Günlük yaşama katılan,
katkı sağlayan nesnelerin başında gelir kitap. Hele ki okurluğun sadece bir
adım ötesi olan yazarlığa bulaşmışsa kişi... Yaşadığı yerle, kentle,
kasabayla, semtle, duygusal-düşünsel bağlarını dile getirme dürtüsünün
albenisine, (cazibesine, baskısına mı demeli?) dayanamaz, alır eline kalemi,
kağıdı, (karşısına ekranı,klavyeyi, fareyi...) yürür ha yürür. Sonuçta, yine
kitap olur çıkar ortaya ürün/nesne. Akan zamana anlam yükleyen hazzın,
hüznün meyvesidir artık yapıt -eser- ya da öyle sayılır. Yazanın nezdinde,
değer biçilmez bir nesnedir kitap. Sadece yazarı 'meta' olarak görmez onu.
Çünkü zamana, doğaya karşı minnet aracıdır kitap. Amacıysa kendisidir,
özündeki harf çekirdeğidir. Güneşin özü kendine neyse o, atomun çekirdeği
gövdesine neyse o... Eğitimci yazar Nadir Gezerin tüm, kitapları üzerine
yazıya kalkışma niyetimi yürürlüğe sokarken düşündüm bunları.
Ve düşünmeyi
sürdürüyorum:
Bir yerle; kent,
kasaba, köy veya semt ile özdeşleşen adlar vardır.Kişi, hayvan, ağaç, yemek
vb. folklorik öğeler / özneler, sınırlarıyla tarif edilebilir, bulunduğu
yeri yaşatır zaman içinde. Yaşam biçimleri dünyayı, dünya yaşam biçimlerini
anlamlandırır. Anlamlandırmanın sonucu kültürleşmedir, yani birikimin öteki
adı... Yerlerin insan yaşamına etkileri, insanların yerlere etkileriyle eşit
midir? diye sormam kendi payıma: Karşılıklıdır. Gel-git sirkülasyonudur
etki.
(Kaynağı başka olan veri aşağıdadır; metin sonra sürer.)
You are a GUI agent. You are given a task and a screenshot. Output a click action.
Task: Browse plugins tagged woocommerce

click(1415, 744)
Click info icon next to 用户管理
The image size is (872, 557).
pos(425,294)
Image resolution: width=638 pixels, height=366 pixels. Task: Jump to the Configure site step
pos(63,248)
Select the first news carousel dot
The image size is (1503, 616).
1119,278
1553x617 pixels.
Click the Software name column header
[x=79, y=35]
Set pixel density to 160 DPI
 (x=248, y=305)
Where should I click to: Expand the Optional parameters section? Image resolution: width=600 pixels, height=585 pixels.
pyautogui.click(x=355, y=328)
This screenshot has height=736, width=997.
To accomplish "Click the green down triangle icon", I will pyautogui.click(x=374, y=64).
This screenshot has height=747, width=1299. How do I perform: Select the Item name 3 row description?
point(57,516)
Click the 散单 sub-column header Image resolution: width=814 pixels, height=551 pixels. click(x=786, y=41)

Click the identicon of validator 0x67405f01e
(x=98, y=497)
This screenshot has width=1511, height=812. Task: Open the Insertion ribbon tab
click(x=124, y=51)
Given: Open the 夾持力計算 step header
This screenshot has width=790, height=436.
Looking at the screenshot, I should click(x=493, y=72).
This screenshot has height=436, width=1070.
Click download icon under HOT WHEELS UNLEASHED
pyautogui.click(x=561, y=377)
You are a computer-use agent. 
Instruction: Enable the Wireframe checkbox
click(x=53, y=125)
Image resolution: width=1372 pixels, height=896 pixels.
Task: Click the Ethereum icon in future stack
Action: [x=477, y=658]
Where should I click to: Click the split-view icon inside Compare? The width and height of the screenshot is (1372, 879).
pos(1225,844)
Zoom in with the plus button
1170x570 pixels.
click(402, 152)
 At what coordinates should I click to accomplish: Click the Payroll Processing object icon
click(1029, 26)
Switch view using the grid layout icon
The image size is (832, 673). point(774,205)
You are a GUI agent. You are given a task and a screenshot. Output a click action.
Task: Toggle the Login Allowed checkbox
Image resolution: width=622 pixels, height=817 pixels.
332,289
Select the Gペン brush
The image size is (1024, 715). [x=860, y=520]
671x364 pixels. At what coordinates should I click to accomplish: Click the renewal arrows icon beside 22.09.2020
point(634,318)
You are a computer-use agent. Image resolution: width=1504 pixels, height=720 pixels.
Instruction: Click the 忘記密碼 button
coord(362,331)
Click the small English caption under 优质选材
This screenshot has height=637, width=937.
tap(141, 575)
Nadir Gezer in anlatmak için ömrünü adadığı eğitim, kırlar, okullar,
Bursa, Eymir tem olarak ak kağıt üzerindedir artık.
Yerler varlığını sonsuza
kadar sürdürür, canlılarsa sınırlı süre kalırlar yerlerde, dünyada, yaşamda.
Yeryüzü adresindeki insan ilişkilerini yansıtan sanat ürünleri, kuşkusuz
zamanla hesabını gören en etkili uygarlık aracıdır. İnsanoğlunun bulunduğu,
algıladığı, yerle bağı bitmez tükenmez aşkla yol kat eder özel evreninde.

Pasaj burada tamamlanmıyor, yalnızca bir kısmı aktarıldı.